My mom forgot my birthday. Somewhat unlike the scene in Sixteen Candles, where Sam, dazed and confounded, wails, “I can’t believe this. They fucking forgot my birthday.” No, dear reader, not that kind of… I’ve got-five-other-kids-birthdays-to-remember-so-what-do-you-think..happens kind of not remembering. “Happy Birthday, my dearest Jodi,” just damn well didn’t happen this 42nd year. She just couldn’t remember to utter those words.
Moments before, I sat in the near empty lot of Bullet’s Bar returning my parent’s expected birthday message. Dad would’ve written on the calendar in super, small engineer precision handwriting to remind himself to call. I’d answer and hear him shaming himself for the late cardand check. “Here talk to Mom, he’d say as he passed the phone to her. I could see them, in my mind-sitting on the plaid couches in the family room, the TV typically now on volume level 42, with dad’s bad hearing. He’d have paged through the duct-taped phone book to dial my #504, pushing the buttons too hard not to be mad at them. Mom, sitting on her corner of the couch, would no longer be the manager of the card, the call. Seems like the minutes we’d spend catching up—they had become more like seconds.
“Joe, who’s this? On the phone?..Oh, Jodi, ok.” Jodi. Jodi, Jodi. I’d hear her whisper into the phone.
“Well, Hi, Jodi, ” she’d began.
“Hi, Mom. I’m just sitting here waiting to go into this bar.
“Oh, that’s nice. To meet your friends?”
“Yep. It’s my birthday, so we are going to listen to music and drink some beer.”
“Well, beer is always good. You having fun? Jodi?”
“Yea, I think it will be nice to go out for my birthday…Because it’s my birthday, Mom.”
“Oh, ok, well, have fun, Jodi.”
“Thanks, Mom. I love you.”
“Love you too, Jodi”
I sat there for a minute. Dropped my iPhone on the seat next to me and stared out across the street. The bar would be getting crowded soon. I could see the neighborhood guy placing the orange cones along the lot. I’d have to remember to give him a couple dollars to watch my shit box of a car, I’d thought to myself as I willed myself not to cry. I begged the tears in my eyes not to make a path down my face.
I was almost coaching her into saying, “Happy Birthday,” knowing she couldn’t do that. Like I was testing her or some such bullshit. Like my need for her to say it, superseded the compassion she needed from me. That’s the messed up part of this disease–you are always praying for the version of the person you’ve known your whole damn life. Someone totally different then shows up. One mind fuck after the other.
You are continually hoping that the woman who ordered your fudge cake from Jarosh’s bakery would phone it in.
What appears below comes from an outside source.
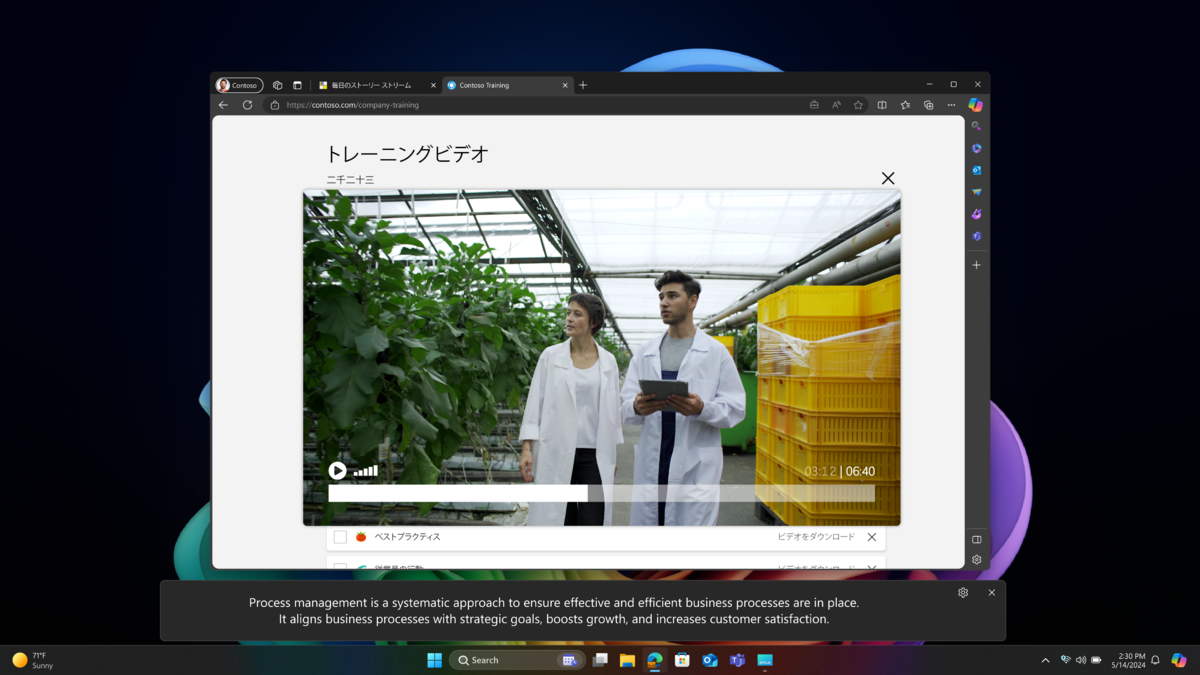
Task: Open the Edge Collections button
Action: pos(929,105)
The one who’d bought you your Easy Bake, who scoured stores for your Barbie Dream House. The one who hang the “Happy Birthday” sign across the kitchen window. That that version of Mom, would somehow-poof–appear.
But. She doesn’t. She can’t. It’s funny, if I were able to talk to her about this, you want to what she’d say about all of this boo-hooingness? She’d say, “What are you going to do? Stick your head in the oven? Get on living, girl.”
Yea, I know, Mom. You would say that.